SUPPLIED MATERIAL ->

▬▬▬▬▬▬

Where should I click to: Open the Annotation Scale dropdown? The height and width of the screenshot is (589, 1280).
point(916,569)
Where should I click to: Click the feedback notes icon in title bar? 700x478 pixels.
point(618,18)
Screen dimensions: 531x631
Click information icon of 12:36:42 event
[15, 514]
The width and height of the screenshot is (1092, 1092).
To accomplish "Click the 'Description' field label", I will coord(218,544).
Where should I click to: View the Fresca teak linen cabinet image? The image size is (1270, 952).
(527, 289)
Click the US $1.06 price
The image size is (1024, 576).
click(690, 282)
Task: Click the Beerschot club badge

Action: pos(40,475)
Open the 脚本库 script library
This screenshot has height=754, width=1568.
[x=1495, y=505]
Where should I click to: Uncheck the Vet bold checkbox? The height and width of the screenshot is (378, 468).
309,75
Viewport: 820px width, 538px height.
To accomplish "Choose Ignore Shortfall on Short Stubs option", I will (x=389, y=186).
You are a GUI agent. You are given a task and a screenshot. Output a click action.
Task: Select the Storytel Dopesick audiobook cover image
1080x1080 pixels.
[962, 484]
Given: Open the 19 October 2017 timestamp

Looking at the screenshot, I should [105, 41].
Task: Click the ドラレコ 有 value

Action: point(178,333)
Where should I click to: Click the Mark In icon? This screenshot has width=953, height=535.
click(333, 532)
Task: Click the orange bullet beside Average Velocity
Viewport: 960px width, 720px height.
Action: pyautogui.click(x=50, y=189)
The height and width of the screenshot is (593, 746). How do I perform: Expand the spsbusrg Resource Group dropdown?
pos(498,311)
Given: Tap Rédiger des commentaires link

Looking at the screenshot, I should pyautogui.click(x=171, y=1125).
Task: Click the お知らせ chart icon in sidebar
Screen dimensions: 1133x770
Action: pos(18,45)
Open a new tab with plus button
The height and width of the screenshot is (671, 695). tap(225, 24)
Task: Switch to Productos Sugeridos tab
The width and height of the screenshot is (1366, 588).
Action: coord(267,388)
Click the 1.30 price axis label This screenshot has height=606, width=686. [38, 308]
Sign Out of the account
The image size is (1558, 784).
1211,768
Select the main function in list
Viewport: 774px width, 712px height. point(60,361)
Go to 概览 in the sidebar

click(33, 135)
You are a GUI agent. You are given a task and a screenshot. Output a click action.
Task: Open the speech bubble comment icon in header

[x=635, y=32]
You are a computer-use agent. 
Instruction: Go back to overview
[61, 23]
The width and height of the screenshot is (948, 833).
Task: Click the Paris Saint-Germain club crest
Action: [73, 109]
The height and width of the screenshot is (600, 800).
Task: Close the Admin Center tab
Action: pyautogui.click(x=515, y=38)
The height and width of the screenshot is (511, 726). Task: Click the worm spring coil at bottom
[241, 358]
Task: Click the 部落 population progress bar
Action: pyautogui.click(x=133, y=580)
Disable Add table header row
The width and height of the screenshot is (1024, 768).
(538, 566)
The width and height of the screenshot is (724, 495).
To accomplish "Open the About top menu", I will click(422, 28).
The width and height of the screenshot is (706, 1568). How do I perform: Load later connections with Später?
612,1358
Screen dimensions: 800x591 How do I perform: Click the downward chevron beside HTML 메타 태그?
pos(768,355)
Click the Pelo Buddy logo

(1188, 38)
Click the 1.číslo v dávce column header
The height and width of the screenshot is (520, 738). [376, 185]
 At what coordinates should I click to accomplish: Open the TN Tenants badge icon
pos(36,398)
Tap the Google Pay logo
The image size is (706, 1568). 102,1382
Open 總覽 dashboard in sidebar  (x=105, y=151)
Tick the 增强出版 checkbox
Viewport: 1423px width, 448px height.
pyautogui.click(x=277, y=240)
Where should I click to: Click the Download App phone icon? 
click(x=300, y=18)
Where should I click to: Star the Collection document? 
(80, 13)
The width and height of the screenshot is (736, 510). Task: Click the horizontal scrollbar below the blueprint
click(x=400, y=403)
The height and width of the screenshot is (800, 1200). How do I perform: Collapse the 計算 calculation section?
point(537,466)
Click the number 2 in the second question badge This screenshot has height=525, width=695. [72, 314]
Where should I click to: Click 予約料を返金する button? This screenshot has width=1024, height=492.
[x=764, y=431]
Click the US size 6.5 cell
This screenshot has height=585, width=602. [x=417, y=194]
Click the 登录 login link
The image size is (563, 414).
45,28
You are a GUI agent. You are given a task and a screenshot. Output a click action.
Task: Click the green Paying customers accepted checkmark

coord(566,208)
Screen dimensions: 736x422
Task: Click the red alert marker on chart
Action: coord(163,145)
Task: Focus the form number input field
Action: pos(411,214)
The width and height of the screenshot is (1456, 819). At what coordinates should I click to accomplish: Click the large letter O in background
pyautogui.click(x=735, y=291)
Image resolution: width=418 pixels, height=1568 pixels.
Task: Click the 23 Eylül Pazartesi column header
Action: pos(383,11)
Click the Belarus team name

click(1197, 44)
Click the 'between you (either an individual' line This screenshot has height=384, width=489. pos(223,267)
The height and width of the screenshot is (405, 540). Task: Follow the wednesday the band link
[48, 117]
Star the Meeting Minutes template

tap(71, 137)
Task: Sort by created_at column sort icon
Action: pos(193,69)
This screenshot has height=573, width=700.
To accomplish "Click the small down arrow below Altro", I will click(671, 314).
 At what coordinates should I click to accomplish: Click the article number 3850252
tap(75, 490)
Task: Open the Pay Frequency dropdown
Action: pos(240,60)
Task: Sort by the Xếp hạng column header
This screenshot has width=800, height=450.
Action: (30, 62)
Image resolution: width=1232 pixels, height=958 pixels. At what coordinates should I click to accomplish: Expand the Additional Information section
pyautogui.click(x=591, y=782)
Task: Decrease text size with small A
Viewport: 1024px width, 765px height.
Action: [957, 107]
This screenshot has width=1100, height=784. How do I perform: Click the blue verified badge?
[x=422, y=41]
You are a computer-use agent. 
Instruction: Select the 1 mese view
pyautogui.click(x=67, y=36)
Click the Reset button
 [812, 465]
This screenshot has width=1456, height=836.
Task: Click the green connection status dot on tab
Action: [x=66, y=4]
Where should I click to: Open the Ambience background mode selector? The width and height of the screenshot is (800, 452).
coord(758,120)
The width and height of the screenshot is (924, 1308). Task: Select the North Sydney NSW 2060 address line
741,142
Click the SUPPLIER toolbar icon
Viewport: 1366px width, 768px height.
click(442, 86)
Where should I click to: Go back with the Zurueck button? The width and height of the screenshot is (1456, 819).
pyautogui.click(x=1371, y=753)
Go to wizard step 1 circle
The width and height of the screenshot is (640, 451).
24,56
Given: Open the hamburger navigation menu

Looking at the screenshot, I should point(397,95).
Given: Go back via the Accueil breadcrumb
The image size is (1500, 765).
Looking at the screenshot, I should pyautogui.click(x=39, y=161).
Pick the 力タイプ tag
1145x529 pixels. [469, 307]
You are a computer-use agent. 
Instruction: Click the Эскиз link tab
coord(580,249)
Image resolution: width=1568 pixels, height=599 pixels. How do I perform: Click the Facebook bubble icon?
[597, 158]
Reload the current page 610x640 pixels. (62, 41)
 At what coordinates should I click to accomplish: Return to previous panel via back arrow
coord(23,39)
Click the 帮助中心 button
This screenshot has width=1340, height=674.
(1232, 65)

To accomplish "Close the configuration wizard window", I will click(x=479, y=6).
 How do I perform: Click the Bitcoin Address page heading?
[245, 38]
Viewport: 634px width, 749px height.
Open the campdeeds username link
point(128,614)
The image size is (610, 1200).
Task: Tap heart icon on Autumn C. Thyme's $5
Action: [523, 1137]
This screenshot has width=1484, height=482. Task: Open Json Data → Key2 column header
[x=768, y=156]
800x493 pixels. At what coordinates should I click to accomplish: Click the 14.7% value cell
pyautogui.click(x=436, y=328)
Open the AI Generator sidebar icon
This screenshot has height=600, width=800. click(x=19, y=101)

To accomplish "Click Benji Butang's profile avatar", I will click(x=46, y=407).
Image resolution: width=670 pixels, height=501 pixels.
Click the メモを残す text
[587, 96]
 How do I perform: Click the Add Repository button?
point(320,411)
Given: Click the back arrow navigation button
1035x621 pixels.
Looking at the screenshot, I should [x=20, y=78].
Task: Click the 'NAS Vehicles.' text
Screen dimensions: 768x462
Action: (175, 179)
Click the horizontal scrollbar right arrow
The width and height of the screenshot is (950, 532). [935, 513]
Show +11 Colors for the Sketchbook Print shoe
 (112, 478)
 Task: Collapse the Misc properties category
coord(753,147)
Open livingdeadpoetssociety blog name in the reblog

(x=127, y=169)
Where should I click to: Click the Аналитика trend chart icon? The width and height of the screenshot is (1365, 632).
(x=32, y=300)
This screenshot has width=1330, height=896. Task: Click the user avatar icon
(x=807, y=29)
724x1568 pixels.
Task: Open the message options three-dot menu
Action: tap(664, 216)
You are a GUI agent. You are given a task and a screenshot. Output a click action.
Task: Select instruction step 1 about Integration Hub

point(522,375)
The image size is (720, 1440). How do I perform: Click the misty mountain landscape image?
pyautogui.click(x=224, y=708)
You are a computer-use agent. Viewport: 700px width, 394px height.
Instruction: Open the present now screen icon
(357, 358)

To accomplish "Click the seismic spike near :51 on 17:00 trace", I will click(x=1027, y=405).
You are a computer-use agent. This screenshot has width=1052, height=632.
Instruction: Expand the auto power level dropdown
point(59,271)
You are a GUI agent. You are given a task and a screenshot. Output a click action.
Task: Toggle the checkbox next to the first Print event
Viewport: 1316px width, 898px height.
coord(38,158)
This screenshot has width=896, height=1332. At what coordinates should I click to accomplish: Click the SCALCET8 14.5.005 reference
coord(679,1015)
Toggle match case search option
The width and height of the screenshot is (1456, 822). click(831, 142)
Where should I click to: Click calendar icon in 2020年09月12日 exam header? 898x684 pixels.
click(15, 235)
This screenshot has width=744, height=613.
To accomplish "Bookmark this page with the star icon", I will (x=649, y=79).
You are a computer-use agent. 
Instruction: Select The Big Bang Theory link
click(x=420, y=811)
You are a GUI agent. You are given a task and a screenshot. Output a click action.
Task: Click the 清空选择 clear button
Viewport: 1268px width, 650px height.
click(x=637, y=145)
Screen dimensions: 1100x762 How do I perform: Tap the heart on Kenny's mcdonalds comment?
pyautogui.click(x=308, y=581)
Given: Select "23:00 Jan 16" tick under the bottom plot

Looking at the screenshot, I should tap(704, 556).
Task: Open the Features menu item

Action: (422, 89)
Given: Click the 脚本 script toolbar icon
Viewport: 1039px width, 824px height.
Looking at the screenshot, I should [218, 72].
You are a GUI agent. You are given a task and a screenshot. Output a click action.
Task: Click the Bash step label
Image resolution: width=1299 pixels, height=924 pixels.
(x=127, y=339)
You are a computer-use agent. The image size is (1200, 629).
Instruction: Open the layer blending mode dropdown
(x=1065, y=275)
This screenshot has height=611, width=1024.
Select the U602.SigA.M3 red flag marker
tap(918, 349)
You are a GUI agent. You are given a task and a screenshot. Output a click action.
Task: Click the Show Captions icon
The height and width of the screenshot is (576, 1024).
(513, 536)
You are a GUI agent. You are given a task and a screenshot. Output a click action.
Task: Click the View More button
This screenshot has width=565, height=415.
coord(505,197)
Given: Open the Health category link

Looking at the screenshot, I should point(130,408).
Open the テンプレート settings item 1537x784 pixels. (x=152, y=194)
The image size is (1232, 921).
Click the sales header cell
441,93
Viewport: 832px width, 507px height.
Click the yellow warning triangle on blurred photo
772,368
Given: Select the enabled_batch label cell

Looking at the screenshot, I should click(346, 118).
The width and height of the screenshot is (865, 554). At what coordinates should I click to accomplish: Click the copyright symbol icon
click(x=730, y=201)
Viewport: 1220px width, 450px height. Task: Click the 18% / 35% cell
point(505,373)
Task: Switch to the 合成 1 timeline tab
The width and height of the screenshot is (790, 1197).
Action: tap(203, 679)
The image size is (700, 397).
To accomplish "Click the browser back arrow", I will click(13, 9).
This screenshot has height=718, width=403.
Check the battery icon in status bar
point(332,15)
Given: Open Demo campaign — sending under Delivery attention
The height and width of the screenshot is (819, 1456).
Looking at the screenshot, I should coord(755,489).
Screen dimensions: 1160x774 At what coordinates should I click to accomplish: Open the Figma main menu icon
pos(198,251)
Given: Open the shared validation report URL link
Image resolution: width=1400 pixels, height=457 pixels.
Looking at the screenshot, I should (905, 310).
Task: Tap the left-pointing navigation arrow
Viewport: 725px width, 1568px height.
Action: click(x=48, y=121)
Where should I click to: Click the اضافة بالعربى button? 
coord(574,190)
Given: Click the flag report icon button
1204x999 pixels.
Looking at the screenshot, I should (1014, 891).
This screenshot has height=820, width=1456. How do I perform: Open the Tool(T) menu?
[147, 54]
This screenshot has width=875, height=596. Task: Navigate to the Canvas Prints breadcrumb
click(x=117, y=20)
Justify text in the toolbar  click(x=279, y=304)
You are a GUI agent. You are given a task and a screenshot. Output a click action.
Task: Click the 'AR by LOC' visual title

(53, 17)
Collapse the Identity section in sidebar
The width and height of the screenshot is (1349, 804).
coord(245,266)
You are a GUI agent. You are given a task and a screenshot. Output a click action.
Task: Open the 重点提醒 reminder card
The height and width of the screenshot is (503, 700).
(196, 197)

▬▬▬▬▬▬

YOUR GOAL -> Every line above that contains the word "Switch" should be reported.

SOLVED PROBLEM ->
Task: Switch to Productos Sugeridos tab
Task: Switch to the 合成 1 timeline tab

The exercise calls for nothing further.